At the top landing Molly stumbles. Fjord leans forward too far to catch him and together they fall in a pile. Fjord ends up with his legs bracketing Mollymauk. His head falls against Molly’s clavicle. There’s a moment where he jerks back, when their eyes catch. Mollymauk’s eyes are red and wide with panic that quickly hardens as he takes stock of their position. Fjord brackets him with his legs and his arms, and Molly’s smile is sharp as a knife when he leans his head forward and catches Fjord’s lips with his own. He catches them with his teeth, twisting his way forward hard and fast like the stab of a blade. Like an attack aimed straight for the heart to keep him away. Like this would be better than anything else he could have in mind. And Fjord could. He could push forward and take him right there on the landing of a tavern full of people who have lost everything. He could consume him wholly. Fjord’s kissing back before he realizes this, and jerks his head back like he's been stung, on his feet with Molly still on the floor. Molly who laughs, almost bitterly, laughs like he's shocked. Laughs like he can't believe he exists. 

“Now Molly,” Fjord chides, pulling him to his feet from between his legs. “Now’s not the time.” Molly’s eyes are misty and wide and he’s biting his lip hard as he pulls them the rest of the way into the room. When he tries to put Molly on the bed, the tiefling twists away from his grip and drops to the floor with a wave. 

“Floor,” he sighs like a gasp. “I prefer the floor.” 

And he drops like a stone, curling between the bed and the wall like he belongs there in the corner. Fjord drops to one knee in front of him, catching that hard line of his shoulders, that guarded look. When he reaches a hand to Mollymauk’s face he flinches first before he grins, that sharp smile, growing over his face until it nearly slits it in half.
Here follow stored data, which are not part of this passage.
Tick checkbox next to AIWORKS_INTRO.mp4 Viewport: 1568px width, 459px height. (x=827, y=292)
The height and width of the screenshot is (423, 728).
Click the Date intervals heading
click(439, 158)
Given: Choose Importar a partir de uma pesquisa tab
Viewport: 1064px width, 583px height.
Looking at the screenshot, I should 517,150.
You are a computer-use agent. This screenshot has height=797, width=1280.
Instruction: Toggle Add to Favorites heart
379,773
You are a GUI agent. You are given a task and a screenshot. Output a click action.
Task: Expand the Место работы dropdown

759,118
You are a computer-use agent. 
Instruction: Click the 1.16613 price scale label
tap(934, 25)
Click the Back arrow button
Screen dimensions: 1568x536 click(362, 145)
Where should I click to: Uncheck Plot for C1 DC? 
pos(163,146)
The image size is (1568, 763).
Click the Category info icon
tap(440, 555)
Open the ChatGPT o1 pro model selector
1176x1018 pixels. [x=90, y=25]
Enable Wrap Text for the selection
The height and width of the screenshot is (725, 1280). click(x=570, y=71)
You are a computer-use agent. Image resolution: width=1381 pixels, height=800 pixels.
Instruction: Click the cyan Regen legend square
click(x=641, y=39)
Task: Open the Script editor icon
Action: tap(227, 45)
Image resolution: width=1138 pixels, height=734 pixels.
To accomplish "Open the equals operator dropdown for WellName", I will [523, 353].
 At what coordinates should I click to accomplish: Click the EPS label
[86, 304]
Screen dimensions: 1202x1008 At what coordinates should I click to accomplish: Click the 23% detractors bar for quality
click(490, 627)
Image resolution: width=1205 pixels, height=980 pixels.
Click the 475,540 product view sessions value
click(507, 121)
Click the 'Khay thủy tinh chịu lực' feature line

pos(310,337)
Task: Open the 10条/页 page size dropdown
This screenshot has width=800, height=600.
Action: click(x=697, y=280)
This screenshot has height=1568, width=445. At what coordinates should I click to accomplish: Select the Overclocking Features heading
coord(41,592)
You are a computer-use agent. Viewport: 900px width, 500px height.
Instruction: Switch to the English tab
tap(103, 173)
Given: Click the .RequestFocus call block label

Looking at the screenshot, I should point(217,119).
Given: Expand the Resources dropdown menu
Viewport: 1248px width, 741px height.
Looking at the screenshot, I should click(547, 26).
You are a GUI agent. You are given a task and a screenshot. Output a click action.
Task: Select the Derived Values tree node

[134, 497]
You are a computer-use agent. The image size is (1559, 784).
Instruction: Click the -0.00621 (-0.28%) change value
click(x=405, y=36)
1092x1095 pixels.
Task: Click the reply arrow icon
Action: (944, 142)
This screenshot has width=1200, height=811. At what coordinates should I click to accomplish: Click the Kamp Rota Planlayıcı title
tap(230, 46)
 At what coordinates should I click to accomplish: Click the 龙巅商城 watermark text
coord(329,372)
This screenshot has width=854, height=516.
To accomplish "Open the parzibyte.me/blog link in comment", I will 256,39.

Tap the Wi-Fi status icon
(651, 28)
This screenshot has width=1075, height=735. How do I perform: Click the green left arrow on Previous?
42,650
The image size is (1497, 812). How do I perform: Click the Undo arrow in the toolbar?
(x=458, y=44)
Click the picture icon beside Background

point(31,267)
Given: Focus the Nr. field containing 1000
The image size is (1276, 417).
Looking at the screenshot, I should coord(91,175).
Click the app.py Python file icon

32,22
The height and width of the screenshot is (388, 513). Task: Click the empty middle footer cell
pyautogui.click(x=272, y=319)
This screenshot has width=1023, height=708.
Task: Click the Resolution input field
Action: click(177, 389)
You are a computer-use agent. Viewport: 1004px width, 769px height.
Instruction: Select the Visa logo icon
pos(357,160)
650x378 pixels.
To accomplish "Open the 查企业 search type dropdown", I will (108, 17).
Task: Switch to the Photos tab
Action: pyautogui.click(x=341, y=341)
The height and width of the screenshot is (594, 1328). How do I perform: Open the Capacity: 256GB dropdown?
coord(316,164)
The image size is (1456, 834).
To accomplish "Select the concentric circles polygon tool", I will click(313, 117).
Fjord just wraps a wayward strand of purple hair behind one sharp ear, and then sits on the edge of the bed. 

“Alright darlin’,” He says as Molly twists their fingers together to drag his hand away from his face. He gives it to him, laying down on his side. “You win.” 

In the night, Molly twists and turns until he finally rolls flush against the side of the bed, sitting up with one hand against the side of the mattress and Fjord’s hand cradled in his lap. It’s quiet in the room save for Beau’s soft snores from the opposite side of the bed. It’s quiet enough to hear Molly’s soft whisper in the dark.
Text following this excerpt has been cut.